I left that appointment practically skipping. I felt I had passed a test, or resisted a strong temptation. Not because we decided against the surgery but because I knew we had reached the best decision for Owen, given everything we knew and all we had experienced, in spite of the forces moving us in a different direction. […] With this one decision, I enjoyed a surprising new freedom. There was nothing left to hold out for, no more straws at which to grasp, no more hope for improvement, no more theories to explore, no further trials. Finally, Owen was just free to be. I have no doubt he felt just as much relief as I did (p. 139).

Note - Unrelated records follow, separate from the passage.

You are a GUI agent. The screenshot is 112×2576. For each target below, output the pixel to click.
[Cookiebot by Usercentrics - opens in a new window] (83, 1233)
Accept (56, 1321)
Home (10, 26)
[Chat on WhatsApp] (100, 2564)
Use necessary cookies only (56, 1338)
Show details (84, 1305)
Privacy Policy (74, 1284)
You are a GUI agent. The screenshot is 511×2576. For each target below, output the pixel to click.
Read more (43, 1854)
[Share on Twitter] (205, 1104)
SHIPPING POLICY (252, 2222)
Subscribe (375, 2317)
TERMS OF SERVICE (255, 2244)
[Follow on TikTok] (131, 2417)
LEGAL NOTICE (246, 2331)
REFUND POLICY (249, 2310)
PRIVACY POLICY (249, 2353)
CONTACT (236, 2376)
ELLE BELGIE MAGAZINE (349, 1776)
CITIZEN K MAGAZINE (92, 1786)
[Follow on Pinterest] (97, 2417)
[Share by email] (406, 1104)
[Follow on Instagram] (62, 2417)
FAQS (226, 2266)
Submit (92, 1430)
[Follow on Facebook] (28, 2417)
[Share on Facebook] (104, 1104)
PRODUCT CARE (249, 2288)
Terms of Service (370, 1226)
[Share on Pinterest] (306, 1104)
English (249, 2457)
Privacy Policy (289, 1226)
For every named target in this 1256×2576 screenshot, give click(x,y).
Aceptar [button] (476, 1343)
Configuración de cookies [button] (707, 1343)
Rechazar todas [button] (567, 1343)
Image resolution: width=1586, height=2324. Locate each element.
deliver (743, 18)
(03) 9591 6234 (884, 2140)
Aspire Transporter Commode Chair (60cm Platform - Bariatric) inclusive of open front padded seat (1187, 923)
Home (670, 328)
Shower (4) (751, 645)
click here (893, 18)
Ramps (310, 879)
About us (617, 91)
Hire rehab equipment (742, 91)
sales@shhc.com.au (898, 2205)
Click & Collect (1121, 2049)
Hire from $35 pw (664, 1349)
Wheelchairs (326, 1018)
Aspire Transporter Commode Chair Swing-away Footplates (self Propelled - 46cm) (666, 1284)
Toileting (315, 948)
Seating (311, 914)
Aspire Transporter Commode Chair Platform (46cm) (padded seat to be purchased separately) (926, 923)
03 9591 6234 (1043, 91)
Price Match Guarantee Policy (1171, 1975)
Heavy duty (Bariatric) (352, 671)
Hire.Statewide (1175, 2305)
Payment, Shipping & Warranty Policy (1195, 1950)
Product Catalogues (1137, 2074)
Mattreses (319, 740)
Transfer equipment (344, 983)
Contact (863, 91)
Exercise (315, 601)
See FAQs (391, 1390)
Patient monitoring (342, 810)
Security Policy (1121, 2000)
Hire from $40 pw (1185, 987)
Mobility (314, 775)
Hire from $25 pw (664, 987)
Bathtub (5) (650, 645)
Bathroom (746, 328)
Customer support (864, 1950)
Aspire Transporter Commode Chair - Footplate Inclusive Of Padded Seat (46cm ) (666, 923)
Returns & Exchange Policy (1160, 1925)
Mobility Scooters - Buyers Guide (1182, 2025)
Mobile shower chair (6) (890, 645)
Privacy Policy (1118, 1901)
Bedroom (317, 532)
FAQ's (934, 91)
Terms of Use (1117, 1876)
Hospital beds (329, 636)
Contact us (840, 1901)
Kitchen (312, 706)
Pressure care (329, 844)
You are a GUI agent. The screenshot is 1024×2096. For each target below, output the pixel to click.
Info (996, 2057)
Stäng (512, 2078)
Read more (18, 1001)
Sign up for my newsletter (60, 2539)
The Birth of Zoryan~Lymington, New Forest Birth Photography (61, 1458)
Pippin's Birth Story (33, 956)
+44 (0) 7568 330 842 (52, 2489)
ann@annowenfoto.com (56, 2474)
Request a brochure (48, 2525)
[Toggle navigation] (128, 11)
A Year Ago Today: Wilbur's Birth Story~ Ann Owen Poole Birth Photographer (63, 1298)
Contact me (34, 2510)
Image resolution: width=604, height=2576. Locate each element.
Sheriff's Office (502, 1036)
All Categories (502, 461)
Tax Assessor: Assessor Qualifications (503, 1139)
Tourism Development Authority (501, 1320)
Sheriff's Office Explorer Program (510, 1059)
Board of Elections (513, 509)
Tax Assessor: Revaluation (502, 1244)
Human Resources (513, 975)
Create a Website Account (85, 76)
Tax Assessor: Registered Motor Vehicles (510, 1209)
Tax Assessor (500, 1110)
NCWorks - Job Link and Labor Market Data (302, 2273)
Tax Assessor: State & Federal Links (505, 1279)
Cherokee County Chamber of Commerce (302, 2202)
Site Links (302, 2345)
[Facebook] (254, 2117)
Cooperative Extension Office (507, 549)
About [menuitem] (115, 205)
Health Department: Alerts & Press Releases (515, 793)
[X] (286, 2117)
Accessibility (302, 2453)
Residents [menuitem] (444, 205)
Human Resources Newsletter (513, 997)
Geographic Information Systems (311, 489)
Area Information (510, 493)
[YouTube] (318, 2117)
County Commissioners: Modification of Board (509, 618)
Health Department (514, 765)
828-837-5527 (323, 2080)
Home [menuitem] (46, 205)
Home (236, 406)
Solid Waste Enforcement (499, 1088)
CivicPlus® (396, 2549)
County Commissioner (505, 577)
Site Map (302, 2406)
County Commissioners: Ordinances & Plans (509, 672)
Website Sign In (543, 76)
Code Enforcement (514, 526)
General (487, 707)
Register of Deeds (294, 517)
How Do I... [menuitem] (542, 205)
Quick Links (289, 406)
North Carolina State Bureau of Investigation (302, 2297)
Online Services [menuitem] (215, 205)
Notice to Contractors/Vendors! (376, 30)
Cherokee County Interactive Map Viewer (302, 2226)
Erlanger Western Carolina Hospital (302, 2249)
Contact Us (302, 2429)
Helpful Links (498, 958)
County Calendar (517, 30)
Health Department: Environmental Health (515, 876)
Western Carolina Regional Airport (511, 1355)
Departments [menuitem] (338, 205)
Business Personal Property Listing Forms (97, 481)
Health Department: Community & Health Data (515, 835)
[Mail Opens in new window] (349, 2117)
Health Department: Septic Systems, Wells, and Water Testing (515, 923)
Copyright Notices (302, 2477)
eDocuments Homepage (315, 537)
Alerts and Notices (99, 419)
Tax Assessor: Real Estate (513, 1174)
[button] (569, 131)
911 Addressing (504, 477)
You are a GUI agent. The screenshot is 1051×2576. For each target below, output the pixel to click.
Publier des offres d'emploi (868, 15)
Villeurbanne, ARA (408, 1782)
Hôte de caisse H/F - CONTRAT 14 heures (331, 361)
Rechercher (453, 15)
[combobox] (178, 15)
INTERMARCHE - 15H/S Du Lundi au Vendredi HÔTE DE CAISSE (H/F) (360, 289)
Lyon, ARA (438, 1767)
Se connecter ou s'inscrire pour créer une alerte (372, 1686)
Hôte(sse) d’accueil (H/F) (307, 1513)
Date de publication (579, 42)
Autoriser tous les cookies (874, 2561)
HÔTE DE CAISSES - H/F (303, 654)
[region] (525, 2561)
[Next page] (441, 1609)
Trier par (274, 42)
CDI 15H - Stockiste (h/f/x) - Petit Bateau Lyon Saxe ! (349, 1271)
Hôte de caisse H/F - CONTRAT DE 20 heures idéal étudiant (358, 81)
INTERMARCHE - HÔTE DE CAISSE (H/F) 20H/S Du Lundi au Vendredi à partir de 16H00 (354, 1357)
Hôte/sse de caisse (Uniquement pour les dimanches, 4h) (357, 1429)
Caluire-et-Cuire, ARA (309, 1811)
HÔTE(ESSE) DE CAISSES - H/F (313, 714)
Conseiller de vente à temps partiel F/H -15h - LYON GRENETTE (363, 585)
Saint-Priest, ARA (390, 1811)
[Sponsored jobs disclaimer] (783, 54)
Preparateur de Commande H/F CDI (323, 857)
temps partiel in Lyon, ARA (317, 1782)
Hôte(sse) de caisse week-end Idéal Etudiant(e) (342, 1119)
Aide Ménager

No Ordinary Boy, then, is the story of discovering  and experiencing individual freedom as the result of applying our critical faculties to the big questions we are challenged to answer in our lives. It is the story of a mother’s personal development and courage—not the ‘courage’ many people attribute to someone tasked with the Sisyphean task of caring for a severely disabled child (“I could never do what you do!”), but the courage to ask hard questions about every aspect of caring for such a child, and the courage to say no to following the typical trajectory, the path laid out by the institutions.

Asking—and answering—these questions requires tremendous strength, honesty and trust in one’s own abilities. It shows us the positive change that can come as a result of having the willingness to look at ourselves and our place in the world, and how to progress towards a better world—for ourselves, those who depends on us, and those who will come after us.  And that is what makes No Ordinary Boy relevant to all of us, not just to parents of children with disabilities, or healthcare practitioners.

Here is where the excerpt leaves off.